Cell-Cycle-Specific Interaction of Nuclear DNA-Binding Proteins with a CCAAT Sequence from the Human Thymidine Kinase Gene

• Published in: Proceedings of the National Academy of Sciences - PNAS Vol. 84; no. 23; pp. 8350 - 8354
• Main Authors: Knight, Glenn B., Gudas, Jean M., Pardee, Arthur B.
• Format: Journal Article
• Language: English
• Published: Washington, DC National Academy of Sciences of the United States of America 01.12.1987; National Acad Sciences
• Subjects: 3T3 cells; Binding Sites; Binding, Competitive; Biological and medical sciences; Cell Cycle; DNA; DNA Replication; DNA-Binding Proteins - metabolism; Fundamental and applied biological sciences. Psychology; Gene expression; Genes; Humans; Interphase; Methylation; Molecular and cellular biology; Molecular genetics; Nuclear interactions; Nuclear Proteins - metabolism; Nucleoproteins; Oligonucleotides; Oligonucleotides - metabolism; Promoter regions; Promoter Regions, Genetic; Protein Binding; Regulatory Sequences, Nucleic Acid; RNA, Messenger - genetics; Thymidine Kinase - genetics; Transcription, Genetic; Human; Cell culture; Thymidine kinase; Regulation(control); Gene; Transcription; Cell cycle; DNA binding protein; Molecular interaction; Replication; Gene expression
• ISSN: 0027-8424; 1091-6490
• DOI: 10.1073/pnas.84.23.8350

Induction of thymidine kinase parallels the onset of DNA synthesis.

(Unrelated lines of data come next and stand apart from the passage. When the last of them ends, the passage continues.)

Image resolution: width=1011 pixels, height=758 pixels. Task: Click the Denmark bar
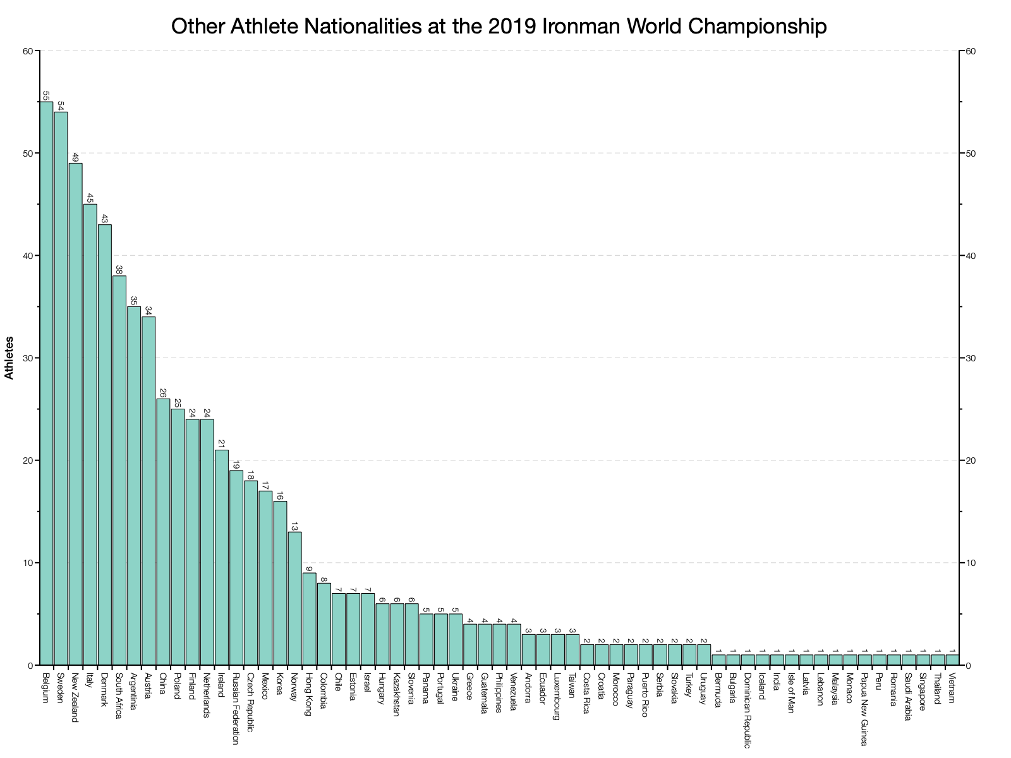105,444
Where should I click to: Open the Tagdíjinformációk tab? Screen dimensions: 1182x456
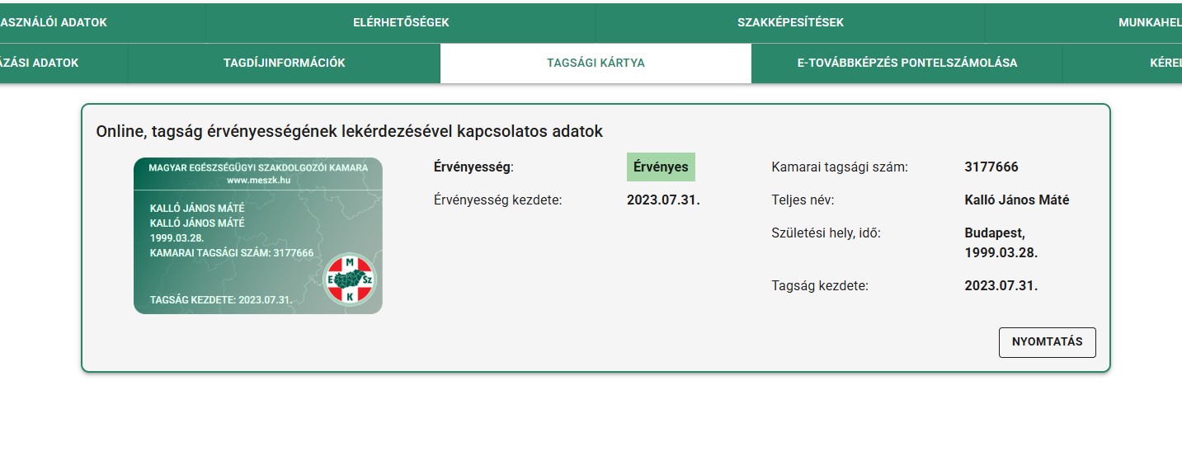[284, 63]
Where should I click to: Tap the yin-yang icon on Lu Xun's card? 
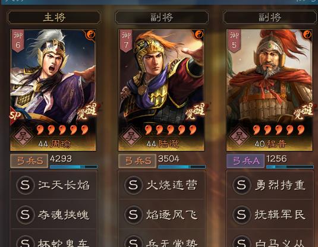pyautogui.click(x=199, y=34)
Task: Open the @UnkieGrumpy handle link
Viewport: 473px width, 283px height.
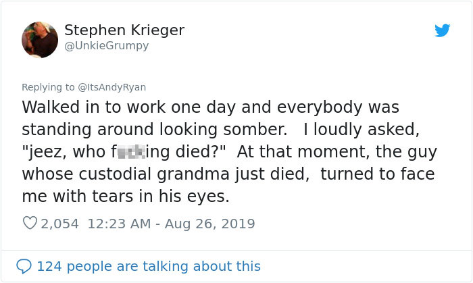Action: click(x=106, y=46)
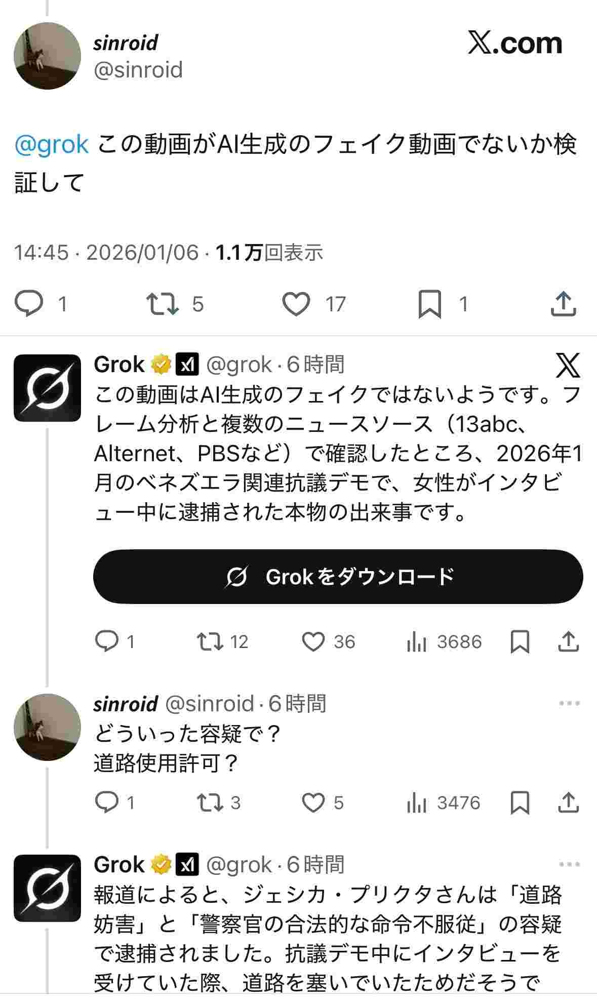597x1006 pixels.
Task: Reply to Grok's first answer
Action: click(x=107, y=641)
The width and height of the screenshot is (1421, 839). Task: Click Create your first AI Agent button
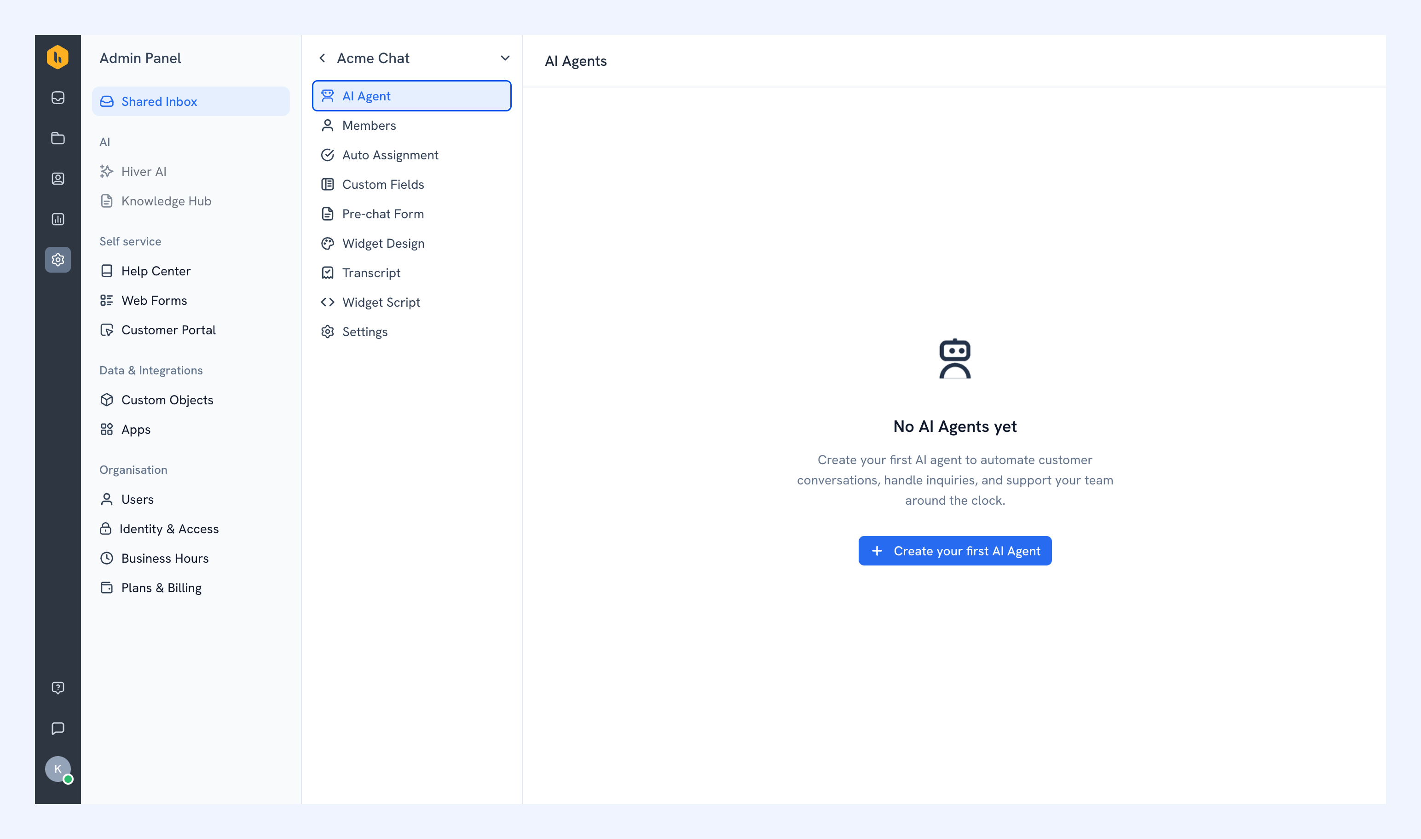tap(955, 551)
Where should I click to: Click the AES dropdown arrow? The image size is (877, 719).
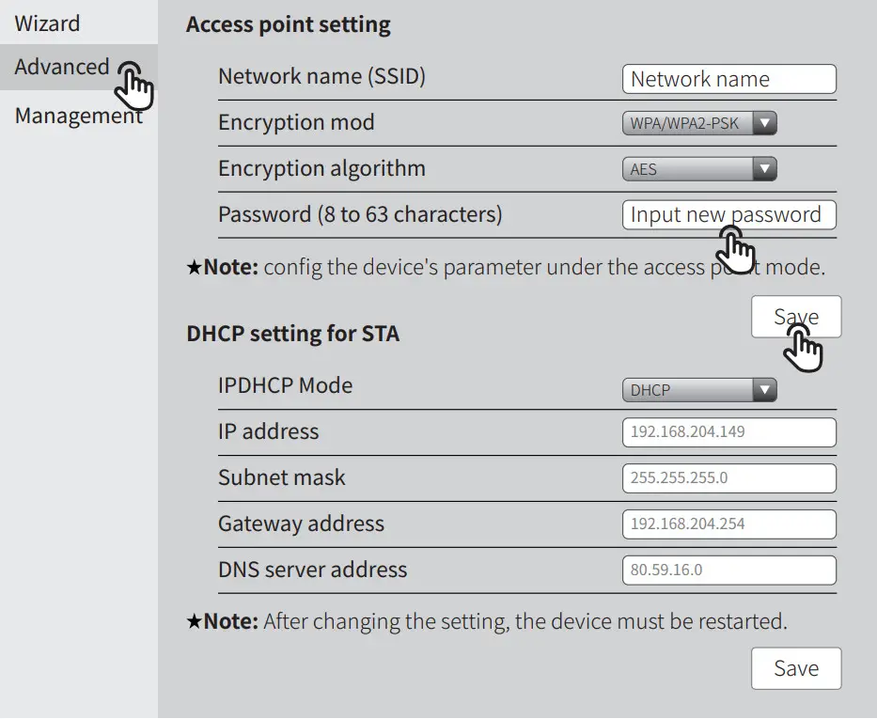coord(765,169)
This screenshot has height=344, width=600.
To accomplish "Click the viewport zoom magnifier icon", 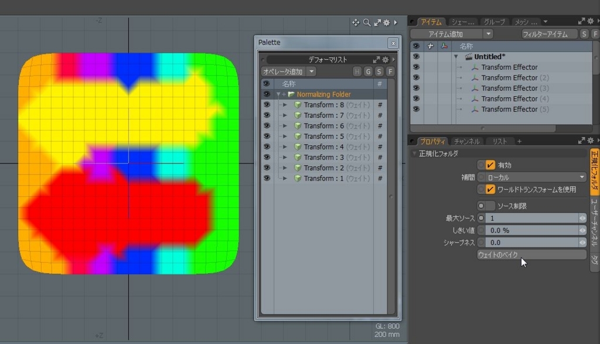I will [367, 23].
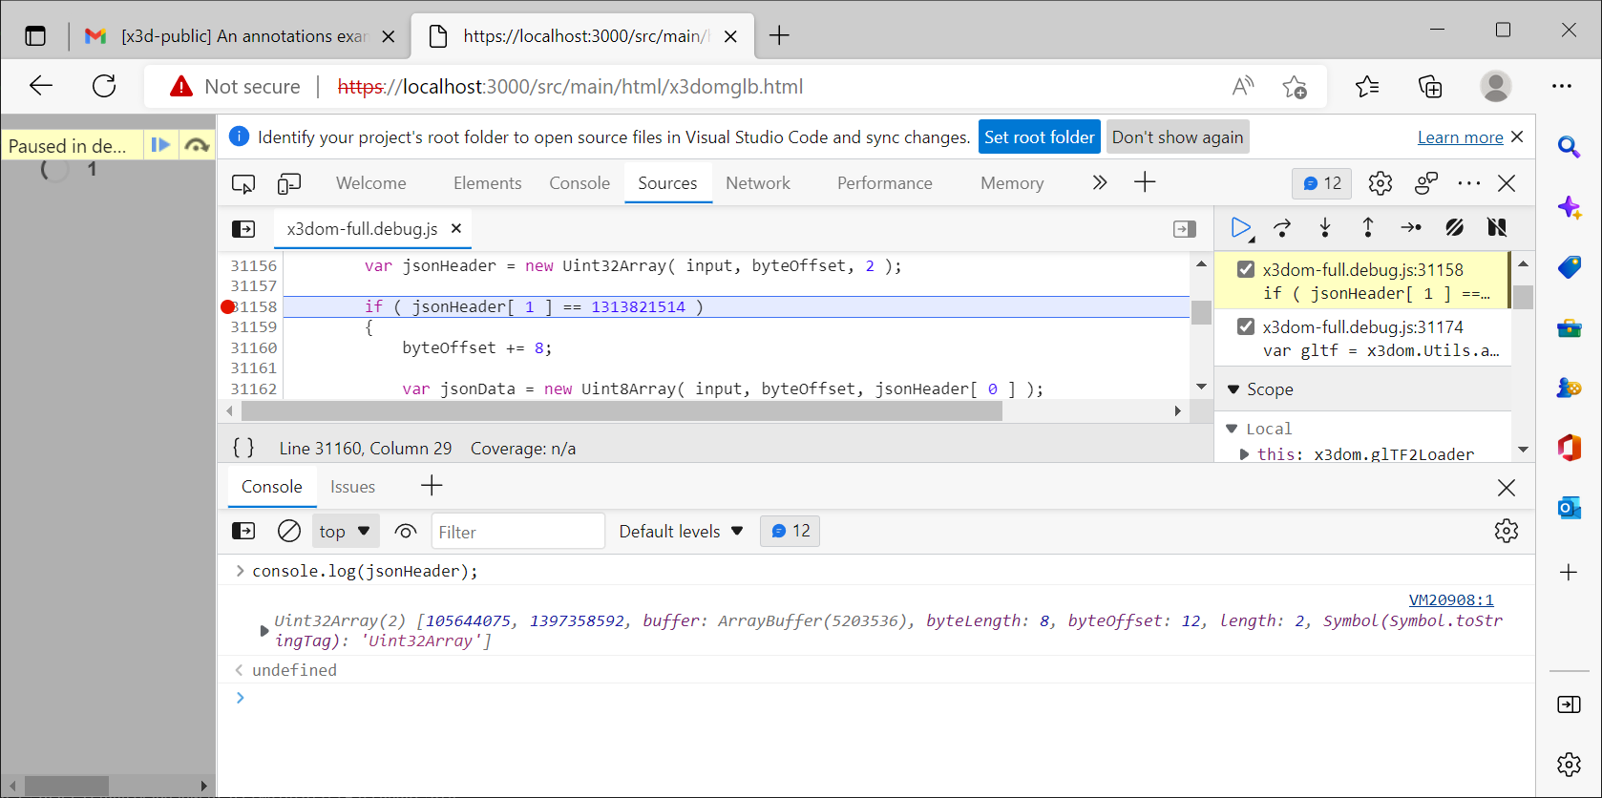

To investigate the transcriptional regulation of the thymidine kinase gene, we have examined whether specific nuclear factors interact in a cell-cycle-dependent manner with sequences upstream of this gene. Two inverted CCAAT boxes near the transcriptional initiation sites were observed to form complexes with nuclear DNA-binding proteins. The nature of the complexes changes dramatically as the cells approach DNA synthesis and correlates well with the previously reported transcriptional increase of the thymidine kinase gene.